Advance Sustainable Science, Engineering and Technology (ASSET)
Vol 6, No 1 (2024): November-January

A Good Evaluation Based on Confusion Matrix for Lung Diseases Classification using Convolutional Neural Networks

Kamila, Izza Putri (Unknown)
Sari, Christy Atika (Unknown)
Rachmawanto, Eko Hari (Unknown)
Cahyo, Nur Ryan Dwi (Unknown)



Article Info

Publish Date
10 Dec 2023

Abstract

CNN has been widely used to detect a pattern with image classification. This study used CNN to perform a classification analysis of lung abnormality detection on chest X-ray images. The dataset consists of 5,732 2D images with dimensions of 200 x 200 x 1 divided into training data (85%) and testing data (15%). The preprocessing process includes image resizing, enhancement to increase contrast and reduce image complexity, and filtering to improve visibility and reduce noise.
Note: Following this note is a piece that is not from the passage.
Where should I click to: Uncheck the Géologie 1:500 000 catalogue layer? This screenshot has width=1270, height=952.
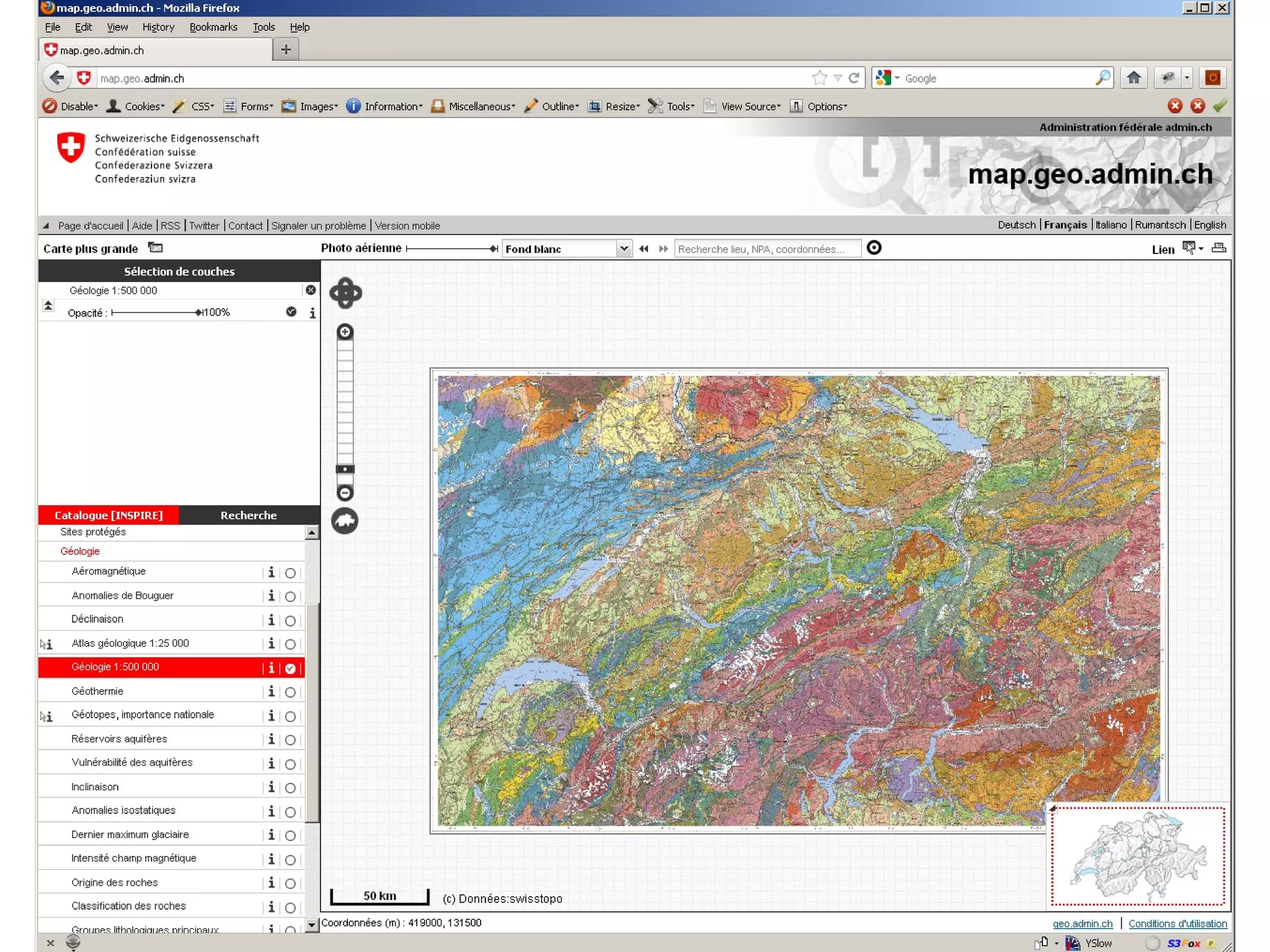point(290,668)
CNN is used to classify imagery into three categories, Normal (no abnormalities), Pneumonia, and Tuberculosis. The results showed a good level of accuracy, with an average accuracy of 97.24% in 3 trainings, and a 100% success rate in 6 classification experiments. This research provides insights into the detection of lung disorders and encourages further exploration in medical diagnosis.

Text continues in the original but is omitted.